L’article L 64 du LPF : l’abus de droit est sanctionné par l’application de l’intérêt de retard (0,20 % par mois de retard), plus une majoration égale à 40 % des droits mis à la charge du contribuable. Cette majoration de 40 % est portée à 80 % lorsqu’il est établi que le contribuable a eu l’initiative principale des actes abusifs ou en a été le principal bénéficiaire.

Avec l’article L 64 A du LPF ou avec l’article 205 A du CGI, cette majoration ne s’applique pas, mais les pénalités de droit commun pour insuffisance de déclaration resteront encourues.

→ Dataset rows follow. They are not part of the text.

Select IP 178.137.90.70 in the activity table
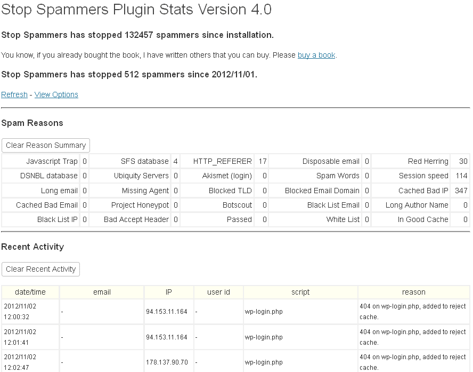473x372 pixels. point(167,362)
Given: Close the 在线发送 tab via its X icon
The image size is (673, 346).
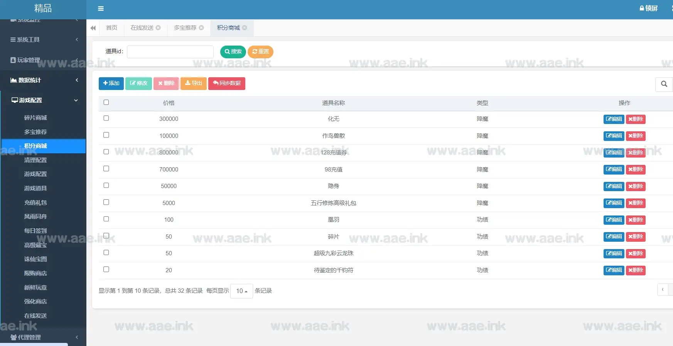Looking at the screenshot, I should coord(158,28).
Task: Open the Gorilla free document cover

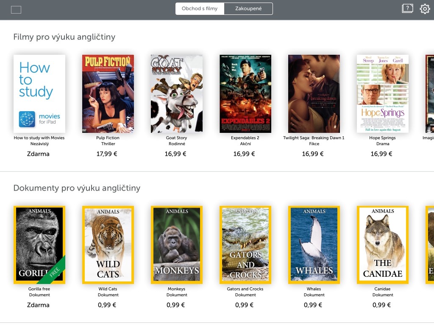Action: coord(39,245)
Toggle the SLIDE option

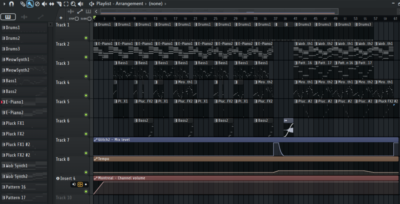point(89,18)
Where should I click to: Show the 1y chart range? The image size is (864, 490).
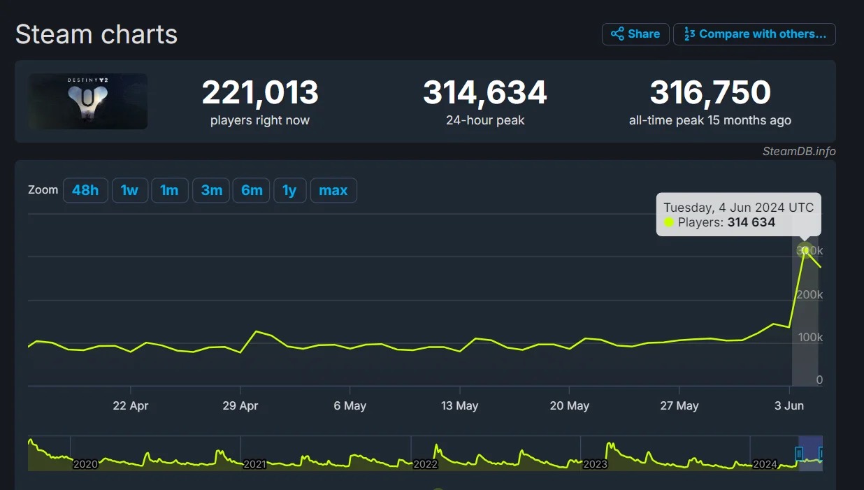289,190
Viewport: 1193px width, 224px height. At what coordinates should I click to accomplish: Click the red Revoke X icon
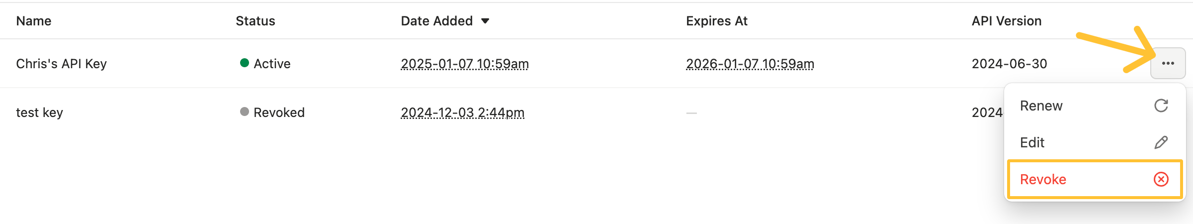[x=1161, y=179]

En effet, l’administration pourra appliquer les pénalités prévues à l’article 1729, a et c du CGI si elles sont correctement motivées, à savoir (40 % en cas de manquement délibéré ou 80 % en cas de manœuvres frauduleuses).
En échange de l’absence de pénalités spécifiques, le contribuable souffrira d’une absence de garanties de procédure comme l’impossibilité de recourir au comité des abus de droit.

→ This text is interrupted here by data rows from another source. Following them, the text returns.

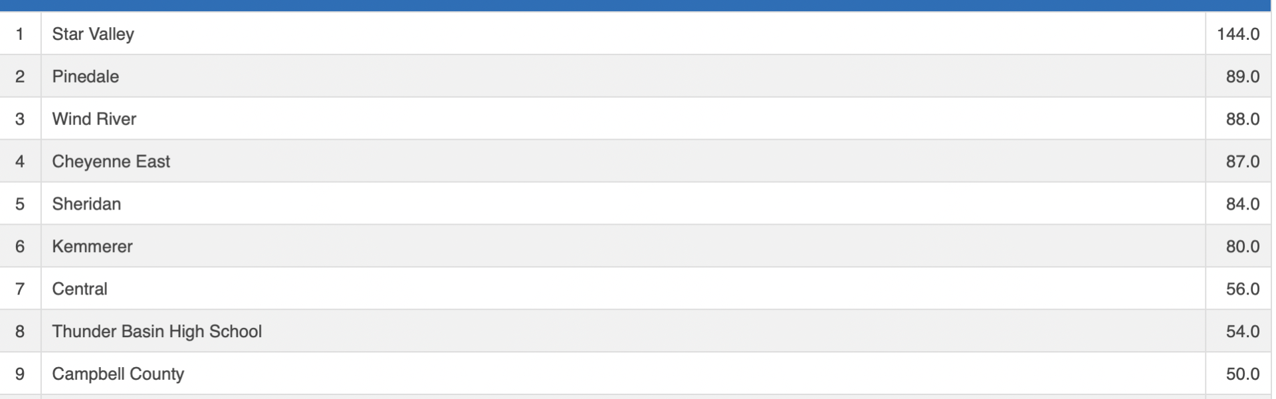The image size is (1276, 399).
Task: Select the rank 8 place cell
Action: [x=20, y=332]
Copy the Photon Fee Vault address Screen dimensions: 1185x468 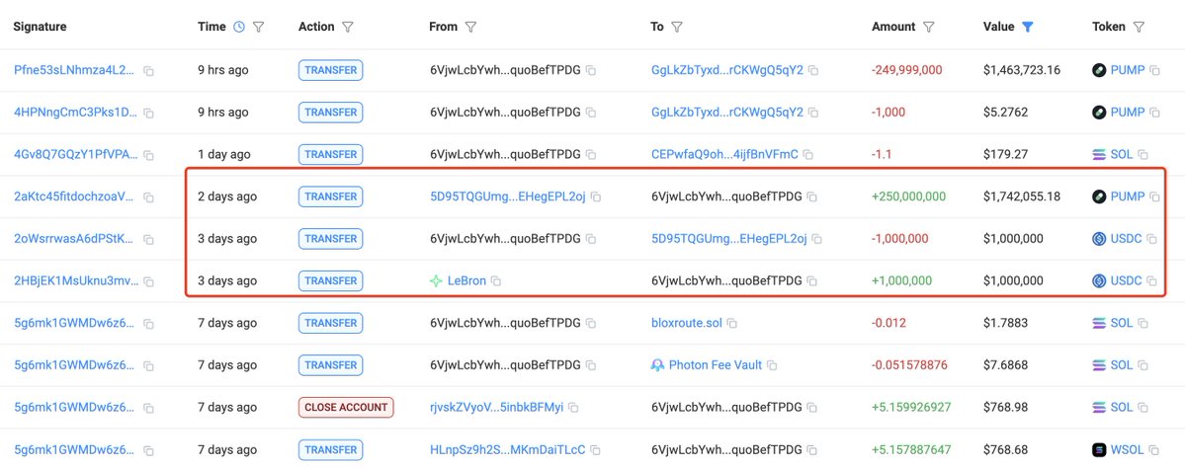[772, 365]
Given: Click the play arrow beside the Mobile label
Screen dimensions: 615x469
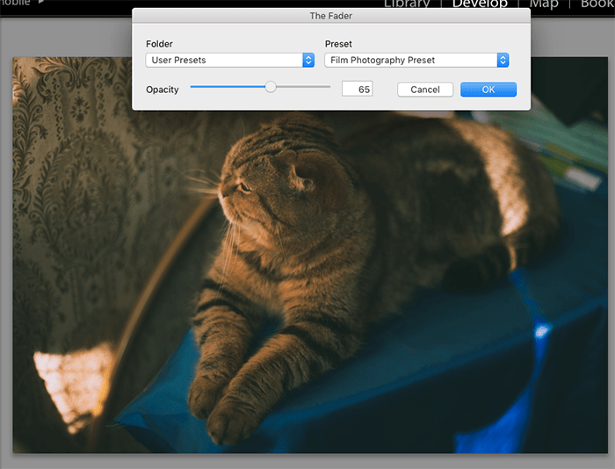Looking at the screenshot, I should click(x=40, y=3).
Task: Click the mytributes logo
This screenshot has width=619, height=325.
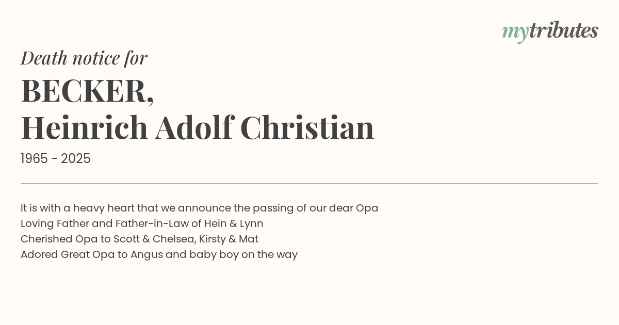Action: click(550, 32)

De plus, il est important de noter que si ces deux articles ne peuvent pas être appliqués ensemble, chacun d’entre eux peut être appliqué cumulativement avec l’article général d’abus de droit L 64 du LPF et, de fait, créer un appel d’air aux sanctions prévues par ce dernier.

L’article 205 A permet cependant de faire préalablement une demande de rescrit auprès de l’administration.

Erreurs à ne pas commettre

Conseiller ses clients sur des montages, opérations, schémas juridiques, patrimoniaux comptables ou économiques, sans passer par la case fiscalité.

Les bons reflexes

Un avocat fiscaliste saura revoir votre schéma sous le prisme de ces notions (il maitrise la jurisprudence de l‘article L 64 LPF). Il vous évitera en amont l’écueil du redressement fiscal pour votre client et potentiellement des poursuites pour le professionnel que vous êtes.
L’avocat fiscaliste a l’expérience des contrôles fiscaux. De fait, il sera le premier informé de l’utilisation qui sera faite de ces nouvelles notions par l‘administration et saura identifier la bonne défense lors du contrôle.